### BRIEF
Output each record in full, exactly as it stands.

━━ SOURCE MATERIAL ━━

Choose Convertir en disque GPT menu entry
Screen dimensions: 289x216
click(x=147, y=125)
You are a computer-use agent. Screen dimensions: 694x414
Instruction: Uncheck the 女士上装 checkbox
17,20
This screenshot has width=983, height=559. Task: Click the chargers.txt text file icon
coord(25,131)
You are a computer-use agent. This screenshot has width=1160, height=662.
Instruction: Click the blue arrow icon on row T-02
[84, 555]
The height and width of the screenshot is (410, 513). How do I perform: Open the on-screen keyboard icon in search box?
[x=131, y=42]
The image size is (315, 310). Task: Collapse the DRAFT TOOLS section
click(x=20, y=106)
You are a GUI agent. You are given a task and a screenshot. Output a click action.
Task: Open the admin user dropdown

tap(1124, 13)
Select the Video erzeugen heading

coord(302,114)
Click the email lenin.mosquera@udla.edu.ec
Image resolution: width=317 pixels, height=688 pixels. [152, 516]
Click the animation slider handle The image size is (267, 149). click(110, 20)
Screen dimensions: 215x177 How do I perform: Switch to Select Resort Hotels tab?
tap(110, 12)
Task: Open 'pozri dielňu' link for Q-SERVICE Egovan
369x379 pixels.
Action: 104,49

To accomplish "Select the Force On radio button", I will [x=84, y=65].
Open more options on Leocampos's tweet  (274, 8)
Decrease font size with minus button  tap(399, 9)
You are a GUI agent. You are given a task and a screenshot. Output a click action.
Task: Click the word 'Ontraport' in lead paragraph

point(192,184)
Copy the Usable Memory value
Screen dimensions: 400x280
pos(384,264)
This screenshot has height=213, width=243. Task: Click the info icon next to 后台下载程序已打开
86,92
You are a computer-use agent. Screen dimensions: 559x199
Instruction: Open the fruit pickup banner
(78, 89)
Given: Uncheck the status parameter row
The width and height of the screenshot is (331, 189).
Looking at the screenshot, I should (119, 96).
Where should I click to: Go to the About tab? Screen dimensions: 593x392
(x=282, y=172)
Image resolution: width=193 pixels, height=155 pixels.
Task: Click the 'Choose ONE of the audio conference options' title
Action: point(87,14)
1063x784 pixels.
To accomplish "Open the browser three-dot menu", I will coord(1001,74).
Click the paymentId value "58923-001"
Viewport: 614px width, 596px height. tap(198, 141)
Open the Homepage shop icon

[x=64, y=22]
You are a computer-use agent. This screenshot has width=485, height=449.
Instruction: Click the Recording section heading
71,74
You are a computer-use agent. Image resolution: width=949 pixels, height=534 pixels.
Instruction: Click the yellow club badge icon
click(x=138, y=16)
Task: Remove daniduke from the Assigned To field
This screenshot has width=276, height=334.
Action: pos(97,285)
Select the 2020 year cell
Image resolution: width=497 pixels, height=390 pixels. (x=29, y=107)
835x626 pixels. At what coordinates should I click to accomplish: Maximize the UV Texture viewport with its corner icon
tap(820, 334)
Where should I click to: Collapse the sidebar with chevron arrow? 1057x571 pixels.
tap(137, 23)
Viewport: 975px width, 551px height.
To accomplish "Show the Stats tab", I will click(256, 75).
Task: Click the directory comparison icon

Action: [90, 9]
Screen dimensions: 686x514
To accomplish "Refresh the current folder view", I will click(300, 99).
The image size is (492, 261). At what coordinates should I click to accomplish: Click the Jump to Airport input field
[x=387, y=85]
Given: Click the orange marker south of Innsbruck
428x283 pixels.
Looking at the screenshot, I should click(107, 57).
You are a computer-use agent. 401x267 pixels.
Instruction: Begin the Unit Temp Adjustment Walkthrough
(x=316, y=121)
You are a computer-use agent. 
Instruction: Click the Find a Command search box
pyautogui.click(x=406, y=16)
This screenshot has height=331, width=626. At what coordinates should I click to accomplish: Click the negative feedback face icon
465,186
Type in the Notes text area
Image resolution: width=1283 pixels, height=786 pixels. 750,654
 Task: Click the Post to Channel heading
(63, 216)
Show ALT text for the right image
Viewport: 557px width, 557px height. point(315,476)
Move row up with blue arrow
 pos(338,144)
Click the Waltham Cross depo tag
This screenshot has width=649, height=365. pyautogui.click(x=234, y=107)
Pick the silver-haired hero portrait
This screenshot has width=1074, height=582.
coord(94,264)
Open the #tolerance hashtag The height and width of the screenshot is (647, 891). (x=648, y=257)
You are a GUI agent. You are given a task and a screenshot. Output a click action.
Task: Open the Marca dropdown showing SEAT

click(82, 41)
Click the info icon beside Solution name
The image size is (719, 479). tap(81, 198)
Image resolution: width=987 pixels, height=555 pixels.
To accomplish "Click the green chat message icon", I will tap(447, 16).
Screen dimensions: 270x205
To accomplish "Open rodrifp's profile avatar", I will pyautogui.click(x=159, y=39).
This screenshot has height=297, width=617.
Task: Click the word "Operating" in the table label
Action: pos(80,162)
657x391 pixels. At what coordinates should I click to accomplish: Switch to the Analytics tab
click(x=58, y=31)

━━━

### SOLUTION
Choose Convertir en disque GPT menu entry
Screen dimensions: 289x216
click(x=147, y=125)
You are a computer-use agent. Screen dimensions: 694x414
Instruction: Uncheck the 女士上装 checkbox
17,20
This screenshot has width=983, height=559. Task: Click the chargers.txt text file icon
coord(25,131)
You are a computer-use agent. This screenshot has width=1160, height=662.
Instruction: Click the blue arrow icon on row T-02
[84, 555]
The height and width of the screenshot is (410, 513). How do I perform: Open the on-screen keyboard icon in search box?
[x=131, y=42]
The image size is (315, 310). Task: Collapse the DRAFT TOOLS section
click(x=20, y=106)
You are a GUI agent. You are given a task and a screenshot. Output a click action.
Task: Open the admin user dropdown

tap(1124, 13)
Select the Video erzeugen heading

coord(302,114)
Click the email lenin.mosquera@udla.edu.ec
Image resolution: width=317 pixels, height=688 pixels. [152, 516]
Click the animation slider handle The image size is (267, 149). click(110, 20)
Screen dimensions: 215x177 How do I perform: Switch to Select Resort Hotels tab?
tap(110, 12)
Task: Open 'pozri dielňu' link for Q-SERVICE Egovan
369x379 pixels.
Action: 104,49

To accomplish "Select the Force On radio button", I will [x=84, y=65].
Open more options on Leocampos's tweet  (274, 8)
Decrease font size with minus button  tap(399, 9)
You are a GUI agent. You are given a task and a screenshot. Output a click action.
Task: Click the word 'Ontraport' in lead paragraph

point(192,184)
Copy the Usable Memory value
Screen dimensions: 400x280
pos(384,264)
This screenshot has height=213, width=243. Task: Click the info icon next to 后台下载程序已打开
86,92
You are a computer-use agent. Screen dimensions: 559x199
Instruction: Open the fruit pickup banner
(78, 89)
Given: Uncheck the status parameter row
The width and height of the screenshot is (331, 189).
Looking at the screenshot, I should (119, 96).
Where should I click to: Go to the About tab? Screen dimensions: 593x392
(x=282, y=172)
Image resolution: width=193 pixels, height=155 pixels.
Task: Click the 'Choose ONE of the audio conference options' title
Action: point(87,14)
1063x784 pixels.
To accomplish "Open the browser three-dot menu", I will coord(1001,74).
Click the paymentId value "58923-001"
Viewport: 614px width, 596px height. tap(198, 141)
Open the Homepage shop icon

[x=64, y=22]
You are a computer-use agent. This screenshot has width=485, height=449.
Instruction: Click the Recording section heading
71,74
You are a computer-use agent. Image resolution: width=949 pixels, height=534 pixels.
Instruction: Click the yellow club badge icon
click(x=138, y=16)
Task: Remove daniduke from the Assigned To field
This screenshot has width=276, height=334.
Action: pos(97,285)
Select the 2020 year cell
Image resolution: width=497 pixels, height=390 pixels. (x=29, y=107)
835x626 pixels. At what coordinates should I click to accomplish: Maximize the UV Texture viewport with its corner icon
tap(820, 334)
Where should I click to: Collapse the sidebar with chevron arrow? 1057x571 pixels.
tap(137, 23)
Viewport: 975px width, 551px height.
To accomplish "Show the Stats tab", I will click(256, 75).
Task: Click the directory comparison icon

Action: [90, 9]
Screen dimensions: 686x514
To accomplish "Refresh the current folder view", I will click(300, 99).
The image size is (492, 261). At what coordinates should I click to accomplish: Click the Jump to Airport input field
[x=387, y=85]
Given: Click the orange marker south of Innsbruck
428x283 pixels.
Looking at the screenshot, I should click(107, 57).
You are a computer-use agent. 401x267 pixels.
Instruction: Begin the Unit Temp Adjustment Walkthrough
(x=316, y=121)
You are a computer-use agent. 
Instruction: Click the Find a Command search box
pyautogui.click(x=406, y=16)
This screenshot has height=331, width=626. At what coordinates should I click to accomplish: Click the negative feedback face icon
465,186
Type in the Notes text area
Image resolution: width=1283 pixels, height=786 pixels. 750,654
 Task: Click the Post to Channel heading
(63, 216)
Show ALT text for the right image
Viewport: 557px width, 557px height. point(315,476)
Move row up with blue arrow
 pos(338,144)
Click the Waltham Cross depo tag
This screenshot has width=649, height=365. pyautogui.click(x=234, y=107)
Pick the silver-haired hero portrait
This screenshot has width=1074, height=582.
coord(94,264)
Open the #tolerance hashtag The height and width of the screenshot is (647, 891). (x=648, y=257)
You are a GUI agent. You are given a task and a screenshot. Output a click action.
Task: Open the Marca dropdown showing SEAT

click(82, 41)
Click the info icon beside Solution name
The image size is (719, 479). tap(81, 198)
Image resolution: width=987 pixels, height=555 pixels.
To accomplish "Click the green chat message icon", I will tap(447, 16).
Screen dimensions: 270x205
To accomplish "Open rodrifp's profile avatar", I will pyautogui.click(x=159, y=39).
This screenshot has height=297, width=617.
Task: Click the word "Operating" in the table label
Action: pos(80,162)
657x391 pixels. At what coordinates should I click to accomplish: Switch to the Analytics tab
click(x=58, y=31)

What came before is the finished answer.